En España se ha duplicado el número de trabajadores en riesgo de pobreza desde 2004. Un 12,25% de los asalariados -en 2004 era un 6%- cobra un salario igual o menor al mínimo interprofesional: 8.979 euros al año. Compartimos las inquietantes posiciones de cola con Rumania y Grecia. La reforma fiscal el Gobierno central rebaja 4,75 puntos porcentuales las deducciones de IRPF aquellos que cobran sueldos anuales de 12.000 euros. Es el mismo descenso que obtienen quienes cobran entre 175.000 y 300.000 euros y un poco menos que quienes perciban más de 300.000 euros, que ven reducido el tipo marginal en 5 puntos. Se puede argumentar que esa rebaja a quienes cobran más de 300.000 euros es irrelevante. Y quizás sea cierto. Como también es irrelevante la partida de apenas mil millones que se va recaudar con la tributación a la que se someterá a las indemnizaciones por despido. Pero molesta, como recordaba en estas páginas Xavier Vidal-Folch, que se grave una renta no buscada (por despido) y que se haga cuando supere los modestos 20.000 euros. Se contrae la reducción general a las rentas del trabajo de 2.652 a 2.000 euros, mientras la tributación de las plusvalías más especulativas se equipara a la baja con las demás.

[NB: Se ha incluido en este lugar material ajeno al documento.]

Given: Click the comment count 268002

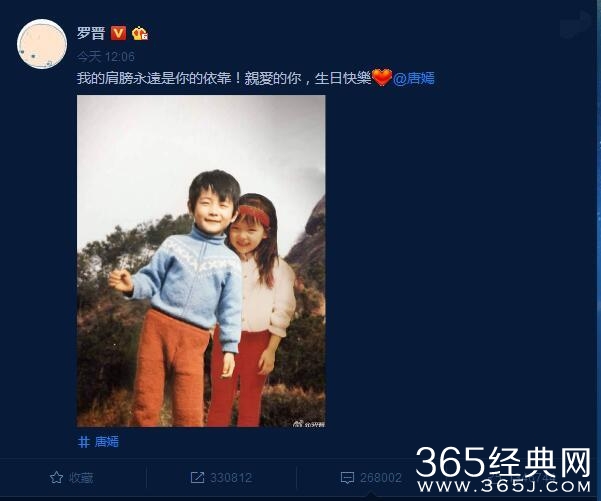Looking at the screenshot, I should 381,478.
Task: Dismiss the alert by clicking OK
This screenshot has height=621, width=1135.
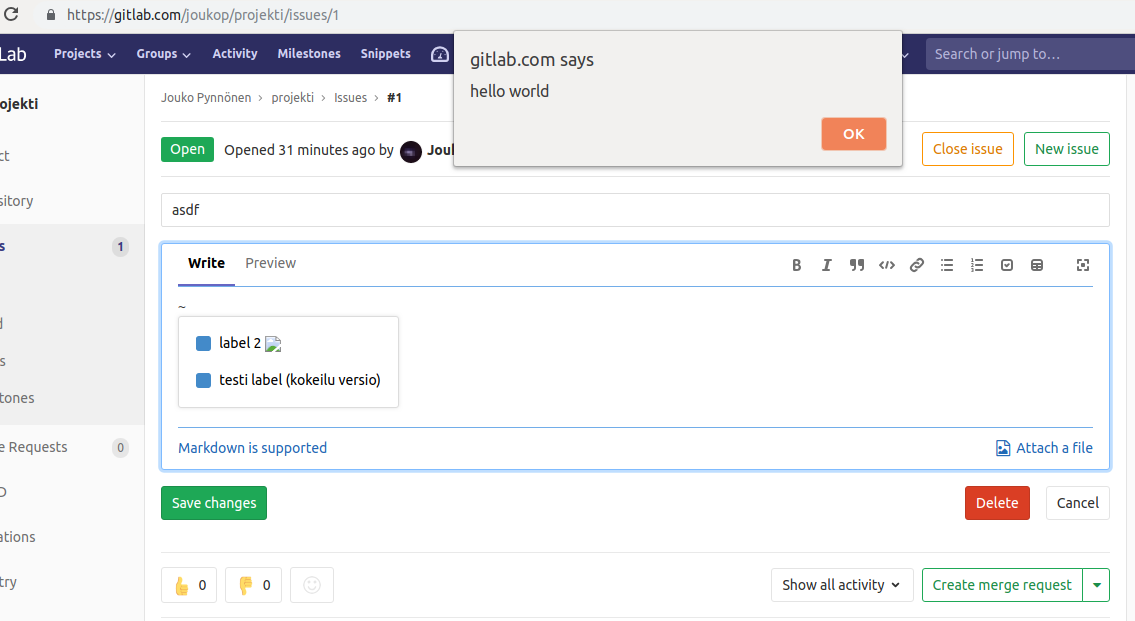Action: [853, 134]
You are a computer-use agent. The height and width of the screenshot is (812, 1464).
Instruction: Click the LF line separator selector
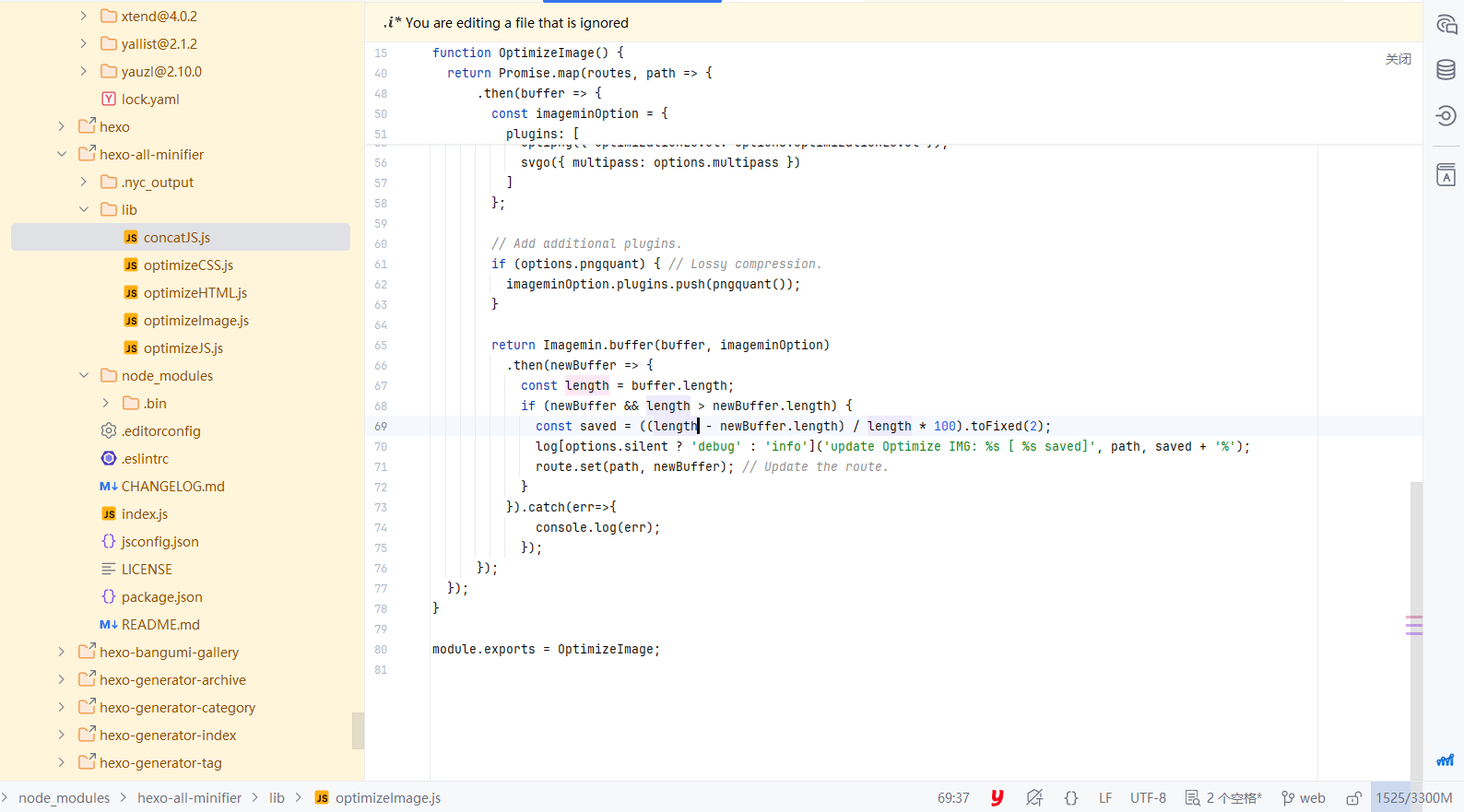pos(1104,798)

Entre buena parte de la población se ha instalado la sensación de que estamos ante unas instituciones y partidos que no dan batalla contra la precariedad y la exclusión social. Entre los ciudadanos de Cataluña y España no impera la idea de que desde el poder se actúe como árbitro equitativo en el reparto de la austeridad. Más bien al contrario. Faltan iniciativas creíbles. Una de ellas, por ejemplo, sería incrementar la lucha contra el fraude fiscal, que en España ronda, por la franja baja, los 70.000 millones de euros anuales, de los que 16.000 corresponden a Cataluña. La legislación se revela inútil, pues España y, singularmente Cataluña, cuenta con un marginal de IRPF de los más altos de Europa. Igual que sucede con el impuesto de sociedades. Se trata, pues, de una cuestión de voluntad política de quienes gobiernan la Agencia Tributaria que son los mismos que llevan las riendas del Gobierno español.

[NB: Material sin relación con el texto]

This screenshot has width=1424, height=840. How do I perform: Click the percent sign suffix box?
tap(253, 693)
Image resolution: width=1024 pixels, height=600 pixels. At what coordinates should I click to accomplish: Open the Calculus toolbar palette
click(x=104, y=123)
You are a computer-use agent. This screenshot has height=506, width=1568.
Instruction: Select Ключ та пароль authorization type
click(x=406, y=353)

También en Cataluña hace falta más política y menos declaraciones de campanario. Un hospital público de referencia como Bellvitge ha pasado de tener 906 a 621 camas, un 31% menos en cinco años. En cada colada de medidas veraniegas se han perdido una media de más de 50 camas estructurales. Este mes de agosto pretenden cerrar unas 200 camas de las 600 actuales en el citado hospital. Aseguran que van a volver a reabrirlas, pero la experiencia habla por sí sola. Todo ello contribuye a que aumente la impresión de que la propiedad pública no es la propiedad de todos, sino la que utilizan los gobiernos a su antojo. Por eso el control democrático de las instituciones es algo a lo que los ciudadanos no pueden ni deben renunciar. Y acordarse en las urnas.